John's Campaign for patients with dementia

My Aunt had to be admitted to hospital, and although she has dementia, I was told that she did not have the right to be supported by family because of Covid restrictions. The family was told that she would be allowed 1 visit per day. At the first visit I could see that she was no longer drinking and eating independently. I asked to have the visits extended to cover meal-times so that she had a familiar person to prompt her, advocate for her and help her communicate with staff. She was very ill at the time, and I believe that this approach made a significant difference to her recovery.

For example, I was able to prompt her intensively to drink on her own again and explain, in a way that she understood, that it was important for her to keep doing this.

Staff had not considered the hospital passport that she brought with her from her care home, and she had been without her much needed glasses for several days. She had delirium and research shows that being without glasses/hearing aids can contribute to this distressing condition.

She had been left in front of a tv which was left tuned in to continuous Covid news and this made her very anxious…

She had tested positive 14 days before but was still being isolated despite her official isolation period being over.

I believe that the presence of a close family member really did make a big difference to her. This was validated by the Matron in charge of the ward who said that they would use my Aunt’s story to train staff. A decision was also made to stop the blanket ban on John’s Campaign ( for the right of people with dementia to be supported by their families). I emailed my regional healthcare PALS who replied -

“We are sharing your comments with the Northern Trusts and commissioners and also with the wider Healthwatch network to see what is happening nationwide. Your example shows that if visits can be made safely they are of benefit to everyone involved.”

I hope our experience helps others in a similar situation.

Well done. The things you have mentioned are so simple for anyone to do. Sadly staff in hospitals don’t seem to understand how important simple things like supporting someone to have a drink, or wear their glasses, are.
Nursing training is so technology based now, perhaps at the expense of patient care and comfort.

Several years ago, “Carers Welcome” was one of the WI’s national campaigns. If it’s of interest, you can read more about it here: Carers Welcome | National Federation of Women's Institutes

It’s not just dementia patients, my mum’s care was far from satisfactory many times.
☆ ☆ ☆
_Work to complete_:
A – Duplicate the passage of the account of the aunt's hospital stay between "Staff had not" and "period being over.", inclusive.
B – In the account of the aunt's hospital stay, what does the writer say a familiar person at meal-times would do for the aunt? Give each as a list entry.
Answer from the account of the aunt's hospital stay alone.
☆ ☆ ☆
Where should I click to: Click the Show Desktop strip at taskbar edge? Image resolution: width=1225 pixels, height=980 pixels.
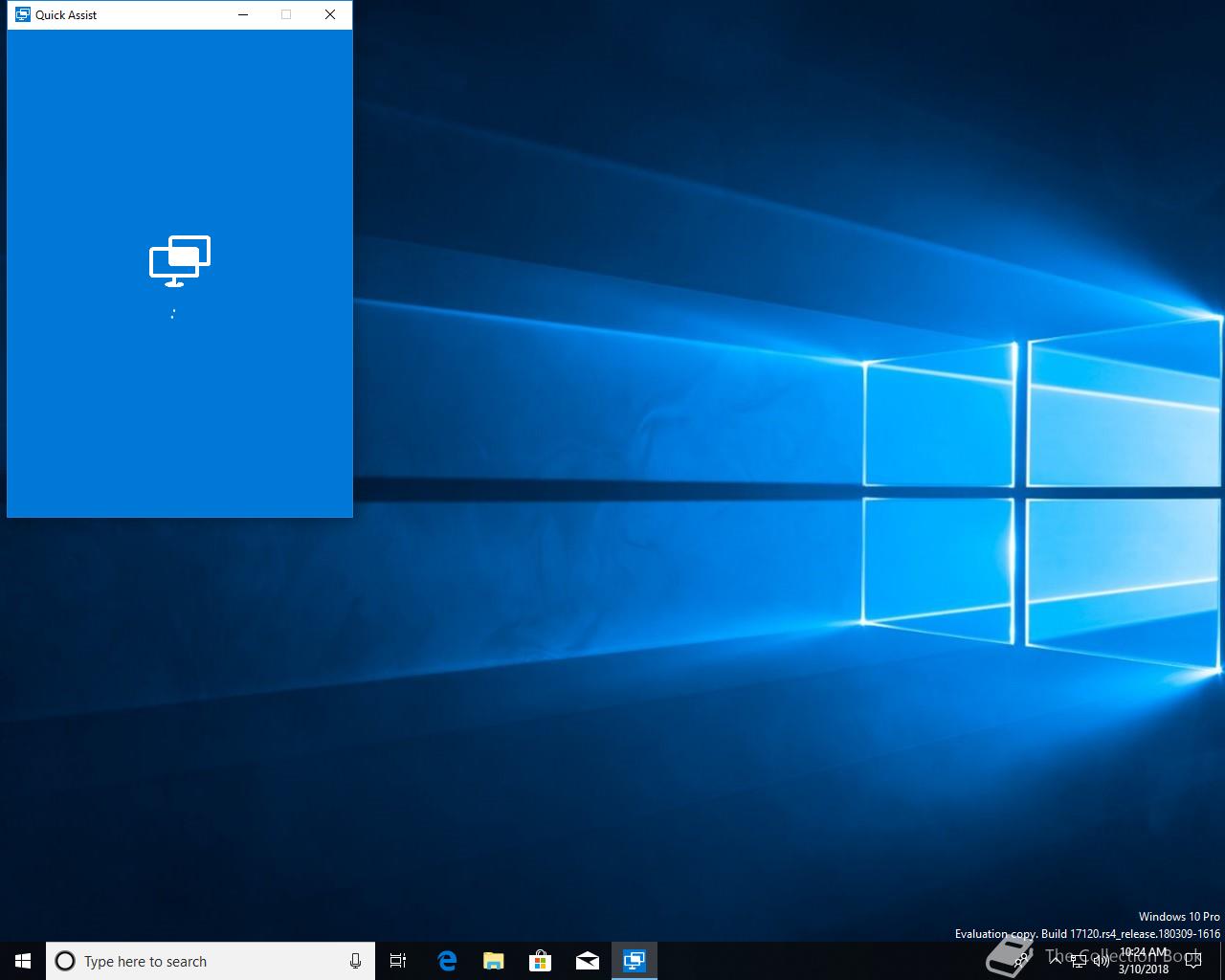(x=1222, y=961)
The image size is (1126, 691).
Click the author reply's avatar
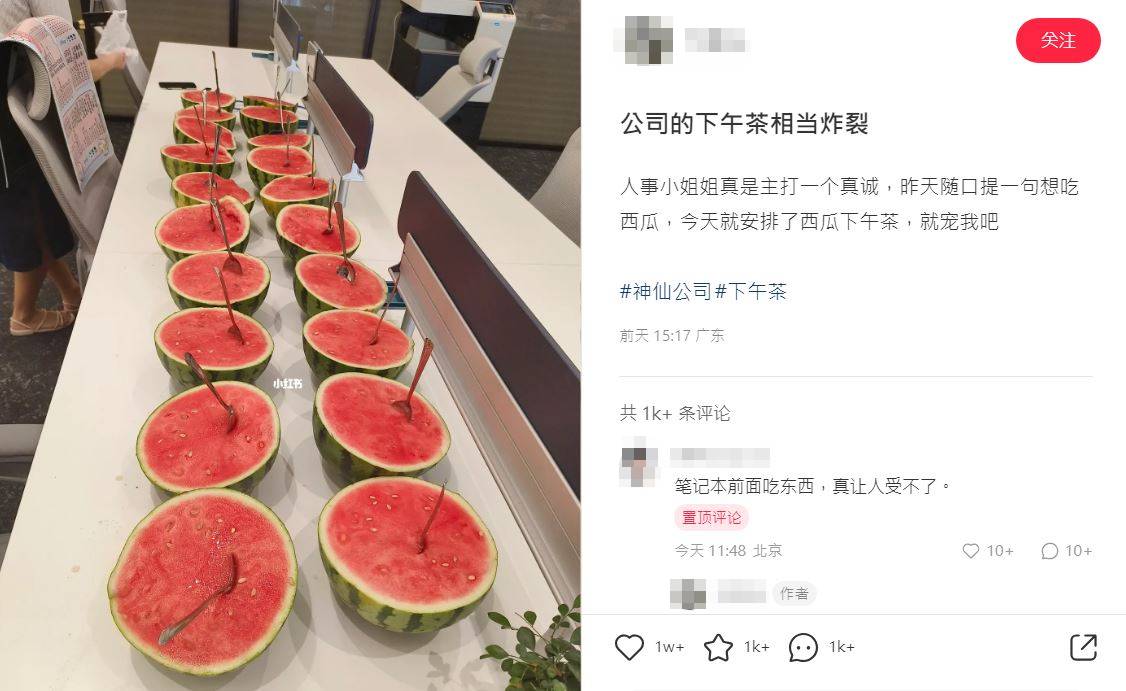[688, 594]
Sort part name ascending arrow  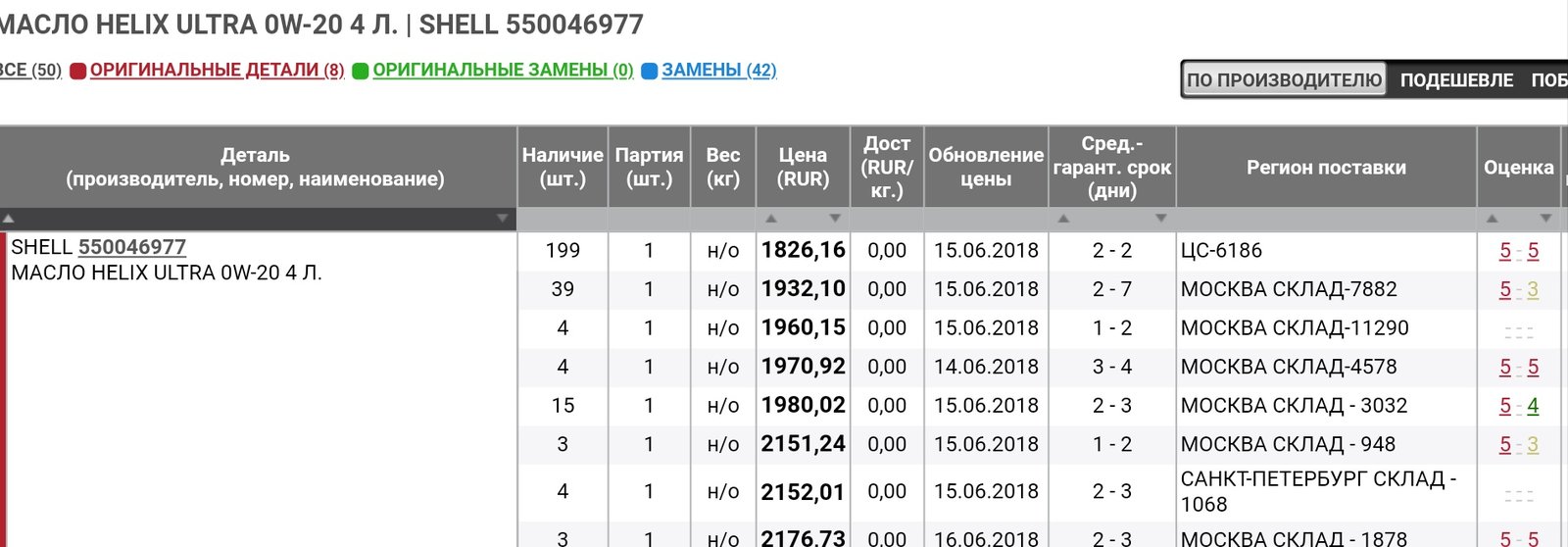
☆ ☆ ☆
_Activity answers_:
A –
Staff had not considered the hospital passport that she brought with her from her care home, and she had been without her much needed glasses for several days. She had delirium and research shows that being without glasses/hearing aids can contribute to this distressing condition.

She had been left in front of a tv which was left tuned in to continuous Covid news and this made her very anxious…

She had tested positive 14 days before but was still being isolated despite her official isolation period being over.

B –
- Prompt her
- Advocate for her
- Help her communicate with staff